Contents

1 Introduction

A sequence logo has been widely used as a graphical representation of an alignment of multiple amino acid (AA) or nucleic acid sequences. There is a package seqlogo(Bembom 2006) implemented in R to draw DNA sequence logos. And another package motifStack(Ou 2012) was developed for drawing sequence logos for protein, DNA and RNA sequences, which also has the capability for graphical representation of multiple motifs.

IceLogo(Colaert et al. 2009) is a tool developed in Java to visualize significantly conserved sequence patterns in an alignment of multiple peptide sequences against background sequences. Compared to webLogo(Crooks et al. 2004), which relies on information theory, IceLogo builds on probability theory. It is reported that IceLogo has a more dynamic nature and is more appropriate for analysis of conserved sequence patterns.

However, IceLogo can only compare conserved sequences to reference sequences at the individual amino acid level. As we know, some conserved sequence patterns are not conserved at the individual amino acid level, but conserved at the level of amino acids grouped on the basis of their physical and chemical properties, such as charge, hydrophobicity and etc.

Here we developed a R/Bioconductor package dagLogo, inspired by IceLogo, to visualize significantly conserved sequence patterns relative to a proper background set of sequences, with or without grouping amino acid residuals based on their physical and chemical properties. The flowchart of performing dagLogo analysis is as shown in Figure 1.

Figure 1. Flowchart of performing dagLogo analyses. The two ways to prepare a Proteome object are colored in greenish and yellowish. The two alternative ways to build an object of dagPeptides are colored in blue and red..

Figure 1. Flowchart of performing dagLogo analyses. The two ways to prepare a Proteome object are colored in greenish and yellowish. The two alternative ways to build an object of dagPeptides are colored in blue and red.
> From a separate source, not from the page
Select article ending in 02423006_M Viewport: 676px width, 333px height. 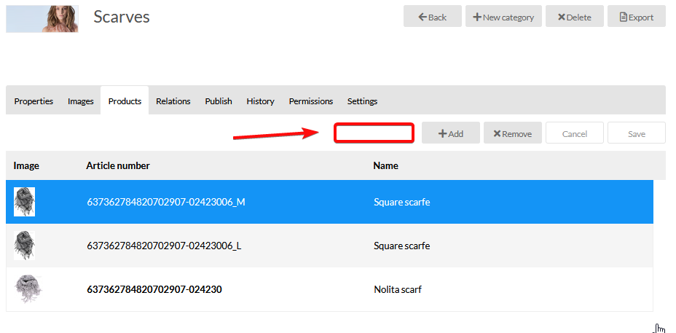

2 Demonstration of dagLogo application

2.1 load the library

library(dagLogo)

2.2 Step 1: Fetching peptide sequences from the Biomart

2.2.1 Case 1: You have both positions of the anchoring AAs and the identifiers of their enclosing peptide/protein sequences for fetching sequences using the fetchSequence function via the Biomart.

##just in case biomaRt server does not response
if (interactive())
{
    try({
            mart <- useMart("ensembl")
            fly_mart <-
            useDataset(mart = mart, dataset = "dmelanogaster_gene_ensembl")
            dat <- read.csv(system.file("extdata", "dagLogoTestData.csv",
                                        package = "dagLogo"))
            seq <- fetchSequence(IDs = as.character(dat$entrez_geneid),
                                 anchorPos = as.character(dat$NCBI_site),
                                 mart = fly_mart,
                                 upstreamOffset = 7,
                                 downstreamOffset = 7)
            head(seq@peptides)
   })
}

2.2.2 Case 2: You don’t have the exactly position information, but You have the interesting peptide subsequences and the identifiers of their enclosing peptide/protein sequences for fetching sequences using the fetchSequence function via the Biomart. In the following example, the anchoring AAs are marked by asterisks.

if (interactive())
{
    try({
            mart <- useMart("ensembl")
            fly_mart <-
            useDataset(mart = mart, dataset = "dmelanogaster_gene_ensembl")
            dat <- read.csv(system.file("extdata", "dagLogoTestData.csv",
                                        package = "dagLogo"))
            seq <- fetchSequence(IDs = as.character(dat$entrez_geneid),
                                 anchorAA = "*",
                                 anchorPos = as.character(dat$peptide),
                                 mart = fly_mart,
                                 upstreamOffset = 7,
                                 downstreamOffset = 7)
            head(seq@peptides)
    })
}

In following example, the anchoring AAs are lower-cased “s” for amino acid serine. Readundant input can be simplified using the helper function cleanPeptides().

if(interactive()){
    try({
            dat <- read.csv(system.file("extdata", "peptides4dagLogo.csv",
                                package = "dagLogo"))
            ## cleanup the data
            dat <- unique(cleanPeptides(dat, anchors = "s"))
            
            mart <- useMart("ensembl")
            human_mart <-
            useDataset(mart = mart, dataset = "hsapiens_gene_ensembl")
            seq <- fetchSequence(IDs = toupper(as.character(dat$symbol)),
                                type = "hgnc_symbol",
                                anchorAA = "s",
                                anchorPos = as.character(dat$peptides),
                                mart = human_mart,
                                upstreamOffset = 7,
                                downstreamOffset = 7)
            head(seq@peptides)
    })
}

If you have multiple anchorAA is represented by lower case of amino acid and you want to filter the anchorAA by subset of them, you may want to have a try cleanPeptides.

if(interactive()){
    dat <- read.csv(system.file("extdata", "peptides4dagLogo.csv",
                package="dagLogo"))
    dat <- unique(cleanPeptides(dat, anchors = c("s", "t")))
    mart <- useMart("ensembl", "hsapiens_gene_ensembl")
    seq <- fetchSequence(toupper(as.character(dat$symbol)), 
                         type="hgnc_symbol",
                         anchorAA=as.character(dat$anchor),
                         anchorPos=as.character(dat$peptides), 
                         mart=mart, 
                         upstreamOffset=7, 
                         downstreamOffset=7)
    head(seq@peptides)
}

Similarly, peptide sequences can be fetched from an predefined Proteome object by setting the parameter proteome to an Proteome object.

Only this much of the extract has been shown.